EXERCISE PROMPT.
Present the following data again exactly as it is shown.

Saved data entries
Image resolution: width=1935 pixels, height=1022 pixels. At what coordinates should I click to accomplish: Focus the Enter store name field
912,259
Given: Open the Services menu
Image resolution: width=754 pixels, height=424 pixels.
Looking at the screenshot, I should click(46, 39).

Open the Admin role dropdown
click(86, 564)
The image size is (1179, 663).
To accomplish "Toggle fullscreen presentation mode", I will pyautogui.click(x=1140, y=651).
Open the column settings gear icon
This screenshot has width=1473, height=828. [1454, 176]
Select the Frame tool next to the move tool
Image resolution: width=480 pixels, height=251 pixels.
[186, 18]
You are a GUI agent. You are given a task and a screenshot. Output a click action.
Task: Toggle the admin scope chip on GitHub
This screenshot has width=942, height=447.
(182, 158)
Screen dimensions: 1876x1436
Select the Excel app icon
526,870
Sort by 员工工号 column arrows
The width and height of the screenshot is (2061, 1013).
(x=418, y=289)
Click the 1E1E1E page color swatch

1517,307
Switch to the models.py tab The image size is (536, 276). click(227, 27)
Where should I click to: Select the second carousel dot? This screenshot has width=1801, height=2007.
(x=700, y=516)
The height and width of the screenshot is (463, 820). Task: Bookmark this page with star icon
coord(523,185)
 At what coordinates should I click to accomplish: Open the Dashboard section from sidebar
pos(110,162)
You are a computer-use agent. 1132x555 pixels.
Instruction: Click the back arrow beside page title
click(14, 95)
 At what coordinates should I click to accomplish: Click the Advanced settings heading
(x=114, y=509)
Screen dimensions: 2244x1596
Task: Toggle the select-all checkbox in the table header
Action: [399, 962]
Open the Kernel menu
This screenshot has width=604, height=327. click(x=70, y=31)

OUTPUT FOR THIS TASK.
Image resolution: width=1935 pixels, height=1022 pixels. At what coordinates should I click to accomplish: Focus the Enter store name field
912,259
Given: Open the Services menu
Image resolution: width=754 pixels, height=424 pixels.
Looking at the screenshot, I should click(46, 39).

Open the Admin role dropdown
click(86, 564)
The image size is (1179, 663).
To accomplish "Toggle fullscreen presentation mode", I will pyautogui.click(x=1140, y=651).
Open the column settings gear icon
This screenshot has width=1473, height=828. [1454, 176]
Select the Frame tool next to the move tool
Image resolution: width=480 pixels, height=251 pixels.
[186, 18]
You are a GUI agent. You are given a task and a screenshot. Output a click action.
Task: Toggle the admin scope chip on GitHub
This screenshot has width=942, height=447.
(182, 158)
Screen dimensions: 1876x1436
Select the Excel app icon
526,870
Sort by 员工工号 column arrows
The width and height of the screenshot is (2061, 1013).
(x=418, y=289)
Click the 1E1E1E page color swatch

1517,307
Switch to the models.py tab The image size is (536, 276). click(227, 27)
Where should I click to: Select the second carousel dot? This screenshot has width=1801, height=2007.
(x=700, y=516)
The height and width of the screenshot is (463, 820). Task: Bookmark this page with star icon
coord(523,185)
 At what coordinates should I click to accomplish: Open the Dashboard section from sidebar
pos(110,162)
You are a computer-use agent. 1132x555 pixels.
Instruction: Click the back arrow beside page title
click(14, 95)
 At what coordinates should I click to accomplish: Click the Advanced settings heading
(x=114, y=509)
Screen dimensions: 2244x1596
Task: Toggle the select-all checkbox in the table header
Action: [399, 962]
Open the Kernel menu
This screenshot has width=604, height=327. click(x=70, y=31)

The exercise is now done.